Nathan menggesekkan pedangnya dengan gerakan lembut dan sangat hati-hati. Malahan gerakannya yang begitu pelan, membuat Kirana semakin menikmatin percintaan yang memabukkan itu. Gila! Ini sangat nikmat! Kirana mencengkram bahu suaminya dengan kuat. Ia telah sampai pelepasan pertama. Bergerak gelisah, dan membusungkan dadanya saat gelombang kenikmatan itu menghantam jiwanya.


Ini keterlaluan sekali nikmatnya!


Nathan mempercepat gerakkannya, ia pun segera mengejar pelepasannya. Ia tidak ingin terlalu lama bercinta dengan istrinya yang sedang berbadan dua itu. Tidak berselang lama, ia pun mengerang panjang. Dan menyemburkan Vla puding-nya ke dalam lembah sang istri, menyirami kepala botak kedua anaknya yang masih di dalam kandungan.

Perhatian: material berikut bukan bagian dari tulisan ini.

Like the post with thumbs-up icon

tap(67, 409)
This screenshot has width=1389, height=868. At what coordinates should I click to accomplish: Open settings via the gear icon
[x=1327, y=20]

"Twins, pasti kesal denganmu, Mas. Karena hampir setiap hari mereka terkena semburan lava putih," ucap Kirana, kepada suaminya yang masih terengah dan saling menempelkan kening.


"Heum, mereka menyukainya karena Daddy-nya sangat baik hati memberikan nutrisi setiap hari," jawab Nathan, sembari mengatur nafasnya.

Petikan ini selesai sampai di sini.